• **CONSIGNE**
Recopiez à l'identique, dans le passage fourni, la portion qui commence par les mots contenant "En fait Simon" et s'achève sur "et la performance.".

• **PASSAGE FOURNI**
..............................

Scénographie et chorégraphie intégralement mêlées ouvrent sur un univers très heureux, où l'enfance le dispute aux bouffées hallucinatoires.

Quelle mouche a donc piqué Simon Tanguy ? On n'a jamais trouvé ce chorégraphe spécialement ennuyeux. N'empêche. On le rangeait plutôt sur un versant conceptuel, assez sérieux. Or voici qu'il réalise, avec I Wish I Could Speak in Technicolor une pièce délirante, parfois burlesque, drôle et fraîche. C'est idiot, mais on aimerait la qualifier d'estivale, à un moment où les festivals parisiens nous inspirent de nous enfermer dans des salles obscures, pour des spectacles souvent empreints de gravité – ce qui n'enlève rien à leurs éminentes qualités par ailleurs.

En fait Simon Tanguy co-signe en trio cette pièce, avec d'une part un autre artiste chorégraphique, Roger Sala Reyner qui l'accompagne également sur scène ; et d'autre part une plasticienne, Fanni Futterknecht. Concernant pareille "plasticienne", il n'est pas vain de mentionner qu'elle a suivi la formation Essai du CNDC d'Angers (époque Emmanuelle Huynh), qui s'attachait à des projets d'artistes transdisciplinaires ancrés dans le chorégraphique et la performance.

I Wish ... donne d'emblée le ton. La pièce démarre sur des quintes de rire, des fous-rires, qui n'en finissent plus. Peut-être un peu trop. Dans l'ensemble, c'est surtout un problème de dosages, d'enchaînements et de fluidité qu'on versera au mince débit de ce travail. Ce sont autant d'imperfections qui, en règle générale, se corrigent vite, par le seul fait de jouer quelques fois devant un public. Dans le cadres des Rencontres de Seine Saint-Denis on voyait cette pièce au stade de la première.

On évoquait ci-dessus les compétences chorégraphiques de l'auteure de la scénographie. C'est essentiel. Le plateau est tout encombré de formes de mousses, de toile, de carton, dont les volumes nets et les couleurs psychédéliques renvoient à un univers insouciant des années 60 et 70. N'en faisons pas mystère, le titre est lui-même une citation d'un cobaye humain que des militaires américains avaient soumis à l'absorption de pastilles de LSD.

La suite de la pièce est telle qu'il est à se demander si le trio d'artistes n'aurait pas intérêt à prendre l'attache de quelque avocat, tant leur œuvre pourrait être suspectée d'exposition favorable des effets de l'usage de produits stupéfiants hallucinogènes. On l'écrit en souriant. Mais enfin, on trouve terriblement attirant ce monde qui se propose de s'exprimer en technicolor sur le plateau. On n'y lésine pas sur le recours vestimentaire au lamé-paillettes. On s'y exprime dans une langue néologique, à base de grandes rasades d'onomatopées et autres borborygmes.

..............................

• **ENTRÉES DU CORPUS**

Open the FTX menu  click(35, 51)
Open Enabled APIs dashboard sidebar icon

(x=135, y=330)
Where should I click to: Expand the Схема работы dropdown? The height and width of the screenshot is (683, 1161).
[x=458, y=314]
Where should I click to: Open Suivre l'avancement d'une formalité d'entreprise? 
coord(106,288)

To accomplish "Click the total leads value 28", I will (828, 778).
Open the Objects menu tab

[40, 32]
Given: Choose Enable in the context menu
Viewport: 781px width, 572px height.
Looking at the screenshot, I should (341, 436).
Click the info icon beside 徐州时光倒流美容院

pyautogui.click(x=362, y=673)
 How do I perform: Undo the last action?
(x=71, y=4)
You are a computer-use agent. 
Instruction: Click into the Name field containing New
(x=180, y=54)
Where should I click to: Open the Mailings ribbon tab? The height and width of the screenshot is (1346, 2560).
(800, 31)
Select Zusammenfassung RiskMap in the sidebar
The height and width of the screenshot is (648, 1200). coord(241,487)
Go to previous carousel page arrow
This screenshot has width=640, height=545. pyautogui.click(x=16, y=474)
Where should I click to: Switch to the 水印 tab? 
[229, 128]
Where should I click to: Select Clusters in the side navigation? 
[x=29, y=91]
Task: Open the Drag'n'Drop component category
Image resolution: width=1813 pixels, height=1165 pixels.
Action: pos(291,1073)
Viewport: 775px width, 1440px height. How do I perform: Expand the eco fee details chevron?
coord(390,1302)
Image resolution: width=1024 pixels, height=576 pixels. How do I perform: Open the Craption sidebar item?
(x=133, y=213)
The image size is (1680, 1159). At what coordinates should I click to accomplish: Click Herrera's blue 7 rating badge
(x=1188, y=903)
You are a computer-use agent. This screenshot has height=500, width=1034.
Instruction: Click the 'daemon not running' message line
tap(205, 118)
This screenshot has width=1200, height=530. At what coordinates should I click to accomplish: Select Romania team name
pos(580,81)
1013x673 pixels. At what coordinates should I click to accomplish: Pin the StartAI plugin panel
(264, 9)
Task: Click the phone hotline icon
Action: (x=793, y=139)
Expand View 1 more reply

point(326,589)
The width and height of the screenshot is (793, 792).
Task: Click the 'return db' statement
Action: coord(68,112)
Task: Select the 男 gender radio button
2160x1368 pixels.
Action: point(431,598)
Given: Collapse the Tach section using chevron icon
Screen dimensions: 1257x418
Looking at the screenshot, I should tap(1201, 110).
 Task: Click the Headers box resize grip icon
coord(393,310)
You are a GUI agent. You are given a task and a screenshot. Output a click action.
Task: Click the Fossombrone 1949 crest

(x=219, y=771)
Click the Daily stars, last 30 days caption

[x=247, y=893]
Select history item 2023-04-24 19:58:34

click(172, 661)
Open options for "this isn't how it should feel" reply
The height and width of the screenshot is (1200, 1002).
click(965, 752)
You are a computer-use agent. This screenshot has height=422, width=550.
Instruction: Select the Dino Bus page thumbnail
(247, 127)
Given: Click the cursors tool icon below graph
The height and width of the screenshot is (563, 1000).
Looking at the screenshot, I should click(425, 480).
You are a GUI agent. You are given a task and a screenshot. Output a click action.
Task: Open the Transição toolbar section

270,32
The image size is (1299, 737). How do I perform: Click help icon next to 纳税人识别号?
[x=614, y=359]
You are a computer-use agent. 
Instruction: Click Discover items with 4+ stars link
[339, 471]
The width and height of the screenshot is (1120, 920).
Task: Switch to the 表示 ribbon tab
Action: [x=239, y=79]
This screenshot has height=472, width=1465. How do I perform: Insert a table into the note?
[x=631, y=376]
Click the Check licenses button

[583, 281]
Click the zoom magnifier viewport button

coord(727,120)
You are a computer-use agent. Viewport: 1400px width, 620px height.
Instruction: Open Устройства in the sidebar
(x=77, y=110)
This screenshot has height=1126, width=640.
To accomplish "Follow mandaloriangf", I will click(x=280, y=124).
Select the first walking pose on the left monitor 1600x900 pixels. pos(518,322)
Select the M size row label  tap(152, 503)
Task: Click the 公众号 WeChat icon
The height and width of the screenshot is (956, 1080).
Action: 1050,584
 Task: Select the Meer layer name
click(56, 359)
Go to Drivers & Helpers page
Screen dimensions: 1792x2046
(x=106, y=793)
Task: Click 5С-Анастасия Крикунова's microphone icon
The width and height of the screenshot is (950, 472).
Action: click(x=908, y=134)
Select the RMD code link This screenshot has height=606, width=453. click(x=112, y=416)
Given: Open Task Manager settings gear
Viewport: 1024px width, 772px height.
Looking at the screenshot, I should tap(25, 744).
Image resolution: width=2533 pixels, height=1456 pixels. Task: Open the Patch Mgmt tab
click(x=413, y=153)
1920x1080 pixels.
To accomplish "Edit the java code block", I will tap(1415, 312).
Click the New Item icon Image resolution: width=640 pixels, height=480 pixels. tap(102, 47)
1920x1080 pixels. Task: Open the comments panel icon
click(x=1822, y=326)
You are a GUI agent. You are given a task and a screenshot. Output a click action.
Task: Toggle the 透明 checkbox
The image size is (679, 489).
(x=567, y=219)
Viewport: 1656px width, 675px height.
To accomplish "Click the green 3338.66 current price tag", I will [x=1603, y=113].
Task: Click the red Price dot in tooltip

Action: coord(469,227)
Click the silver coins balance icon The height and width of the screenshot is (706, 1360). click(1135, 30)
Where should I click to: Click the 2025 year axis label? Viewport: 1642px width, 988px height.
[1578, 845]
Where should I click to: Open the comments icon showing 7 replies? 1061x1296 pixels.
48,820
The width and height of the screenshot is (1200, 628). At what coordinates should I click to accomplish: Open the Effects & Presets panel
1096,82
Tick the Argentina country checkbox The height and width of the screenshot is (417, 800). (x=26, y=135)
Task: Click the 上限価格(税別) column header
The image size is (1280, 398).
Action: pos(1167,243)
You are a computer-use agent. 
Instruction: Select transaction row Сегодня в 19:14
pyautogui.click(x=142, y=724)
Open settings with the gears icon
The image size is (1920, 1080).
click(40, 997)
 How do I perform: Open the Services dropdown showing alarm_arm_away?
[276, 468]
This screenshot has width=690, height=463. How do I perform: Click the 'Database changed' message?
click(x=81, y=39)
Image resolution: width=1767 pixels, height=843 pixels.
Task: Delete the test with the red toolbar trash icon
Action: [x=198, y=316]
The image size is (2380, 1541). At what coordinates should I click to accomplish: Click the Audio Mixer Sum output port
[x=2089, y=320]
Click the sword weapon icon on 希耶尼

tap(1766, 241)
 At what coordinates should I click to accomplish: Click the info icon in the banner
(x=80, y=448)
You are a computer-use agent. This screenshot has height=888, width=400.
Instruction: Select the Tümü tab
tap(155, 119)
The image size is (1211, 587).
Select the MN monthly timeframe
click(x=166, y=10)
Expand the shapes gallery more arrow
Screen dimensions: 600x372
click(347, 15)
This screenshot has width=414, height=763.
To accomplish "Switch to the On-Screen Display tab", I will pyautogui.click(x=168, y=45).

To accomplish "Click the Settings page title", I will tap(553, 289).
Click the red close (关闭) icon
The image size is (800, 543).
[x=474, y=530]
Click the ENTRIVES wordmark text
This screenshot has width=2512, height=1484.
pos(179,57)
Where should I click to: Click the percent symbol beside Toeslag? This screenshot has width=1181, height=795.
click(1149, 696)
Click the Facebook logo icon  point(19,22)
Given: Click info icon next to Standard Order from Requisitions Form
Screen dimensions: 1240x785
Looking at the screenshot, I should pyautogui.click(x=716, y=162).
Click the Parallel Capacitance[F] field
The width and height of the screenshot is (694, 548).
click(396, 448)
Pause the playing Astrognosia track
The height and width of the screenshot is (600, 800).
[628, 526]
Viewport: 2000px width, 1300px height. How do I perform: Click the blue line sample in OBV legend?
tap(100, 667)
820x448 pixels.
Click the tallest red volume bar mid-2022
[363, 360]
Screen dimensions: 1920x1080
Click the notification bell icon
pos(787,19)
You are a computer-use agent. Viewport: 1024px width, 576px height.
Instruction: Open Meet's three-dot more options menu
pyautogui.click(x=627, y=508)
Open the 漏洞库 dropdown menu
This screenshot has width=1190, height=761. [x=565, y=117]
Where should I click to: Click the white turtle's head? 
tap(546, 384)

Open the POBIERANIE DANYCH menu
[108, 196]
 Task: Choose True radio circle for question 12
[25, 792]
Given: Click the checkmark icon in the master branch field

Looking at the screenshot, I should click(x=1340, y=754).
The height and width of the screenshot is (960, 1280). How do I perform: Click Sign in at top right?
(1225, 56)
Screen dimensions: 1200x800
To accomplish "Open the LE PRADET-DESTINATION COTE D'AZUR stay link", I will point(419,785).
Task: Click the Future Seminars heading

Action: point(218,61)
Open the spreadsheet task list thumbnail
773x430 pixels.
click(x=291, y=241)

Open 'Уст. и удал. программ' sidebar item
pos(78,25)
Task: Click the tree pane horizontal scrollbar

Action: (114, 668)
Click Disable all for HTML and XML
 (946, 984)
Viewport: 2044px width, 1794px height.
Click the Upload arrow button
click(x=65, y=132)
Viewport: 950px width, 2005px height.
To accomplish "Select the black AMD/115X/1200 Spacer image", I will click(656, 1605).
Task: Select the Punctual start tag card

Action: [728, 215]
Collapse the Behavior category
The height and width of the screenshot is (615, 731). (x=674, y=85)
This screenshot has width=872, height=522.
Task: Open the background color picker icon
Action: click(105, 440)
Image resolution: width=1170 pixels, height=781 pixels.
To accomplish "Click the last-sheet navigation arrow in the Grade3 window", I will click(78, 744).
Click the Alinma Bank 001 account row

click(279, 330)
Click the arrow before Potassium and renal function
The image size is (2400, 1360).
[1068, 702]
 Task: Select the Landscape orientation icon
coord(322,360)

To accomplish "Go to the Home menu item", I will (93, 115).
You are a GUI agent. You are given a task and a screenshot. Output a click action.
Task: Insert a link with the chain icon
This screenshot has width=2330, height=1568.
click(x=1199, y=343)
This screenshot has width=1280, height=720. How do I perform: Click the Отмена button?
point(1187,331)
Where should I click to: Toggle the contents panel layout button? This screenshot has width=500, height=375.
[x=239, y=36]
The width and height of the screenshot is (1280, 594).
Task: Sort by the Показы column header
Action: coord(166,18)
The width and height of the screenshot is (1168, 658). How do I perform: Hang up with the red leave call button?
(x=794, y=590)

..............................

• **SORTIE COMPLÈTE**
En fait Simon Tanguy co-signe en trio cette pièce, avec d'une part un autre artiste chorégraphique, Roger Sala Reyner qui l'accompagne également sur scène ; et d'autre part une plasticienne, Fanni Futterknecht. Concernant pareille "plasticienne", il n'est pas vain de mentionner qu'elle a suivi la formation Essai du CNDC d'Angers (époque Emmanuelle Huynh), qui s'attachait à des projets d'artistes transdisciplinaires ancrés dans le chorégraphique et la performance.